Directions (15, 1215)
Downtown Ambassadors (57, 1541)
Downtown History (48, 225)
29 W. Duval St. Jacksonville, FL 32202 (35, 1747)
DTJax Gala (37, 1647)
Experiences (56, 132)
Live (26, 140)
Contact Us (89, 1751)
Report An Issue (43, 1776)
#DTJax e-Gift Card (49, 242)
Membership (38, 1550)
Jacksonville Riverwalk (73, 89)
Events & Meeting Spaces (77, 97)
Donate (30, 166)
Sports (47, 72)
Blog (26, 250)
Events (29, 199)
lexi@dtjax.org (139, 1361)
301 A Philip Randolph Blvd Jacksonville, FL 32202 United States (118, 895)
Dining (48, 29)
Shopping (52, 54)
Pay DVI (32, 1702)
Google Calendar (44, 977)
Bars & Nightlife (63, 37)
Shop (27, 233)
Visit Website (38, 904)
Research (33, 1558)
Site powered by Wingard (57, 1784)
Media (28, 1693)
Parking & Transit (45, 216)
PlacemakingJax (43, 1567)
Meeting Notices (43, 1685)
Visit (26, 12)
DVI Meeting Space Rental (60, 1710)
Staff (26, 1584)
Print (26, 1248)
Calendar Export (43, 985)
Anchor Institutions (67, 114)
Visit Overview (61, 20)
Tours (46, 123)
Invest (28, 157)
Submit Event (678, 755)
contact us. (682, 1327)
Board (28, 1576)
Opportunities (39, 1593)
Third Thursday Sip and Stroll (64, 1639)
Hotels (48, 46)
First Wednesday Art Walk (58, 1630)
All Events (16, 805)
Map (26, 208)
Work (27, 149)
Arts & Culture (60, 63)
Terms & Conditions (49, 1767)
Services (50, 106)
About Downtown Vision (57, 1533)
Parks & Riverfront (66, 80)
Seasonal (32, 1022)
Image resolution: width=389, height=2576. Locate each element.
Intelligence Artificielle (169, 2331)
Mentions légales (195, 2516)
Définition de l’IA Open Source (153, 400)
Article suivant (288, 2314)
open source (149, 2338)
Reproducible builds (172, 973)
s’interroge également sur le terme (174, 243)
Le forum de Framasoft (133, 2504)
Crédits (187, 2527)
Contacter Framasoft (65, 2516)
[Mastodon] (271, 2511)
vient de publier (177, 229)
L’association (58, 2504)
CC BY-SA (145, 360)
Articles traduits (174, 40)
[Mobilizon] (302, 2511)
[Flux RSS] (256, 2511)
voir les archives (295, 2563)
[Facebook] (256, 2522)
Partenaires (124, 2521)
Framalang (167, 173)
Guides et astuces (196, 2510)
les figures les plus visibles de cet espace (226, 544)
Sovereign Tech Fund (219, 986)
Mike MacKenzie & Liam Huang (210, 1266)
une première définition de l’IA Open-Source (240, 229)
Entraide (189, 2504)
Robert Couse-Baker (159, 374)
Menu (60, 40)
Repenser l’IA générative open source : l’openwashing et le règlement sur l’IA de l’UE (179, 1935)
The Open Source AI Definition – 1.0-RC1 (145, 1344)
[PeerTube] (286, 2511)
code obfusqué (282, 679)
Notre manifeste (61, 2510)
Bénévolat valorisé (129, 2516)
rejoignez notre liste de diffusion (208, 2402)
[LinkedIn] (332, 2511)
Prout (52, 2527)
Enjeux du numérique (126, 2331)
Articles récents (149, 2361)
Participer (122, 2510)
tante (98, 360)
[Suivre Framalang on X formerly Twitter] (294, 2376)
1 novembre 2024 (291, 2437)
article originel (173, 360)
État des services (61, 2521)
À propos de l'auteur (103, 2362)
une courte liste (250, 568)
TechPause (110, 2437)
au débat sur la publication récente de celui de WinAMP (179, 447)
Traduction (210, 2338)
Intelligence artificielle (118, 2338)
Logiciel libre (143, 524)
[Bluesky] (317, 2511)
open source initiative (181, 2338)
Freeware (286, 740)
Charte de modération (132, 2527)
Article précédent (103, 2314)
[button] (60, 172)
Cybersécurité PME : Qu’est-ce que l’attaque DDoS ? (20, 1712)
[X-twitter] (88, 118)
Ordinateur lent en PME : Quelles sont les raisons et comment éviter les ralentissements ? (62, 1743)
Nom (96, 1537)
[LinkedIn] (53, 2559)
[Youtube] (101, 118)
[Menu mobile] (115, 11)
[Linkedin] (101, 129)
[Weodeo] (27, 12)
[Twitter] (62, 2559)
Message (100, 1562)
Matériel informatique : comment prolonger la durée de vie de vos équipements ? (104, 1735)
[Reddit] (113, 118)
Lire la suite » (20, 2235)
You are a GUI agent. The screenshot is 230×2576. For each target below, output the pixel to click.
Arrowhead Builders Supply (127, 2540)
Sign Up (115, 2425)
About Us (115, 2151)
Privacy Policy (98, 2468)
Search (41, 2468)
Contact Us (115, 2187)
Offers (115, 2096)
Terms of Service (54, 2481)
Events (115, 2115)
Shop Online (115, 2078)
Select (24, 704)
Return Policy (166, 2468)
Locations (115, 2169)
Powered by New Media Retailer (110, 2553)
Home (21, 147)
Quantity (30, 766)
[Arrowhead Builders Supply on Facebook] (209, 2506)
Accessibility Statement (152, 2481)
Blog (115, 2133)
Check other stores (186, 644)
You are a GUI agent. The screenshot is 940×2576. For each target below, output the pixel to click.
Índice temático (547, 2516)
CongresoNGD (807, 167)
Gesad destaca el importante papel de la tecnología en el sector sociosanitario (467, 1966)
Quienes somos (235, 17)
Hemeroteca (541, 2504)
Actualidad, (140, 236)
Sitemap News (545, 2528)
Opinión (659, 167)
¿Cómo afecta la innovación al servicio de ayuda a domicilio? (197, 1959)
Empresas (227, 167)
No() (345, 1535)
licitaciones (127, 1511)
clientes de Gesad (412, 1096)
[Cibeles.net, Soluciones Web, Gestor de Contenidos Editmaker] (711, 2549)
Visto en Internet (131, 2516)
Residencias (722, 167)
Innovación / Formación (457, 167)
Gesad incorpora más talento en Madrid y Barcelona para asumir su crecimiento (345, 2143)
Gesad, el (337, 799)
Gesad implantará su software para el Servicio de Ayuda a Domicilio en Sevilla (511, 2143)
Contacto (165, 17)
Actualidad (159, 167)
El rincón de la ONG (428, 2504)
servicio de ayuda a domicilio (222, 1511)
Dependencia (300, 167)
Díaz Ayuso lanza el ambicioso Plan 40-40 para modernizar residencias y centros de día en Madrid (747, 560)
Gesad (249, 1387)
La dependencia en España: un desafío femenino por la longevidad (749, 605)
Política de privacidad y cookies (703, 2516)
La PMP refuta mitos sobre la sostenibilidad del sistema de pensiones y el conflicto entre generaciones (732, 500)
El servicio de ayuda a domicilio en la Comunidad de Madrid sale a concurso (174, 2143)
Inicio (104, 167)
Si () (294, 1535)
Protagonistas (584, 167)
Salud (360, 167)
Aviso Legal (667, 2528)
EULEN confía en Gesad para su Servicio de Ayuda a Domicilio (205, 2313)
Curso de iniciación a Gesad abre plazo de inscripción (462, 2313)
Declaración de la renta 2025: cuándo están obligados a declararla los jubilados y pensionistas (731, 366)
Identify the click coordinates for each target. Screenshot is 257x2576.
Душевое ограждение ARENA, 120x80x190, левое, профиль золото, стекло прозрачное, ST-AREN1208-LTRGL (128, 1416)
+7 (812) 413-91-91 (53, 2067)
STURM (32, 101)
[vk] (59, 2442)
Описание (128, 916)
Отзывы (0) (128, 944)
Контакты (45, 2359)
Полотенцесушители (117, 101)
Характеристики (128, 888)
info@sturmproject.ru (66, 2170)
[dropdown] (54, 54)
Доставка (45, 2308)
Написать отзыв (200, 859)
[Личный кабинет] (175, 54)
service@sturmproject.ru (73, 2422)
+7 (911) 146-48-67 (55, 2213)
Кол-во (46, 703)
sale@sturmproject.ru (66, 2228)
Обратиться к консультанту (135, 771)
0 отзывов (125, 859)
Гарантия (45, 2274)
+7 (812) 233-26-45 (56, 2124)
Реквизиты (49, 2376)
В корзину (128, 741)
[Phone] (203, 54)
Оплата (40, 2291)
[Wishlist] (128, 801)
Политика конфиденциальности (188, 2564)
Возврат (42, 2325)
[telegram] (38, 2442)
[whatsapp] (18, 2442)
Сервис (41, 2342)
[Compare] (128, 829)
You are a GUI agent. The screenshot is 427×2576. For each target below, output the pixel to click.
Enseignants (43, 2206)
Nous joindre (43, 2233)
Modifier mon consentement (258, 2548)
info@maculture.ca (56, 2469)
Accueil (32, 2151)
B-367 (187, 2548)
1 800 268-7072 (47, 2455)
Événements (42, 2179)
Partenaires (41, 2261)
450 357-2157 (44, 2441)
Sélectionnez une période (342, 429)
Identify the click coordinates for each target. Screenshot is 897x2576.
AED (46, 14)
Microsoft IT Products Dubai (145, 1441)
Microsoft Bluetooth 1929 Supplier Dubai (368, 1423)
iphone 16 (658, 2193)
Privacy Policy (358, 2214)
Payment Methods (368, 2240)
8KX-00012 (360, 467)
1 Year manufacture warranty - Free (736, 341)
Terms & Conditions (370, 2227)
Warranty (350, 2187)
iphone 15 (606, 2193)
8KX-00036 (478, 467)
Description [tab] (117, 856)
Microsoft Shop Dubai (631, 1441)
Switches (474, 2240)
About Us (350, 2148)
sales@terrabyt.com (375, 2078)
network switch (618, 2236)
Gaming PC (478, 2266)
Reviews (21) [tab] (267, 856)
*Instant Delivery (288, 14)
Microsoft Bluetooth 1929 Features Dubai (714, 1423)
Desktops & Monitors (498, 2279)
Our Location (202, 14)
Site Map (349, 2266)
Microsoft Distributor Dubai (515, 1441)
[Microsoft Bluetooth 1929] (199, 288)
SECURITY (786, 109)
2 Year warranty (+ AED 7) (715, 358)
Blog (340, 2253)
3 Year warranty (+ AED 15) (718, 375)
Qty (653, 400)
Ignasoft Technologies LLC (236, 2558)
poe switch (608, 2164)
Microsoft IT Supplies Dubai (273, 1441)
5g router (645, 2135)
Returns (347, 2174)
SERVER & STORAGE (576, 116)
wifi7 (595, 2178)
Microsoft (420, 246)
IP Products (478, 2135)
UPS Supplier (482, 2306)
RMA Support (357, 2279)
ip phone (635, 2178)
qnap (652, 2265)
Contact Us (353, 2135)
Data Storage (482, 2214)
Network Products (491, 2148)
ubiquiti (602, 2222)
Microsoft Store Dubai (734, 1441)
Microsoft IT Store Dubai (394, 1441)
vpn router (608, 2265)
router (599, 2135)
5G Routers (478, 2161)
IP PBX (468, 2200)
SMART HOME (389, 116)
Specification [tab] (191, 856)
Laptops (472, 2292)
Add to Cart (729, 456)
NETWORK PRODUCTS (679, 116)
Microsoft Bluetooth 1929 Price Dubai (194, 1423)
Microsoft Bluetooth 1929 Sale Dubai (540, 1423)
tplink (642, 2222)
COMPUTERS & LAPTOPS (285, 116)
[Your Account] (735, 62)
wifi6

┄┄┄┄┄┄┄┄┄┄

▶ [PROBLEM REQUIREMENTS] Restate word for word the entries above from the line with "[LinkedIn] (53, 2559)" through the line with "Contacto (165, 17)", inclusive, leaving out everything else.

▶ [SOLVED PROBLEM]
[LinkedIn] (53, 2559)
[Youtube] (101, 118)
[Menu mobile] (115, 11)
[Linkedin] (101, 129)
[Weodeo] (27, 12)
[Twitter] (62, 2559)
Message (100, 1562)
Matériel informatique : comment prolonger la durée de vie de vos équipements ? (104, 1735)
[Reddit] (113, 118)
Lire la suite » (20, 2235)
You are a GUI agent. The screenshot is 230×2576. For each target below, output the pixel to click.
Arrowhead Builders Supply (127, 2540)
Sign Up (115, 2425)
About Us (115, 2151)
Privacy Policy (98, 2468)
Search (41, 2468)
Contact Us (115, 2187)
Offers (115, 2096)
Terms of Service (54, 2481)
Events (115, 2115)
Shop Online (115, 2078)
Select (24, 704)
Return Policy (166, 2468)
Locations (115, 2169)
Powered by New Media Retailer (110, 2553)
Home (21, 147)
Quantity (30, 766)
[Arrowhead Builders Supply on Facebook] (209, 2506)
Accessibility Statement (152, 2481)
Blog (115, 2133)
Check other stores (186, 644)
You are a GUI agent. The screenshot is 940×2576. For each target below, output the pixel to click.
Índice temático (547, 2516)
CongresoNGD (807, 167)
Gesad destaca el importante papel de la tecnología en el sector sociosanitario (467, 1966)
Quienes somos (235, 17)
Hemeroteca (541, 2504)
Actualidad, (140, 236)
Sitemap News (545, 2528)
Opinión (659, 167)
¿Cómo afecta la innovación al servicio de ayuda a domicilio? (197, 1959)
Empresas (227, 167)
No() (345, 1535)
licitaciones (127, 1511)
clientes de Gesad (412, 1096)
[Cibeles.net, Soluciones Web, Gestor de Contenidos Editmaker] (711, 2549)
Visto en Internet (131, 2516)
Residencias (722, 167)
Innovación / Formación (457, 167)
Gesad incorpora más talento en Madrid y Barcelona para asumir su crecimiento (345, 2143)
Gesad, el (337, 799)
Gesad implantará su software para el Servicio de Ayuda a Domicilio en Sevilla (511, 2143)
Contacto (165, 17)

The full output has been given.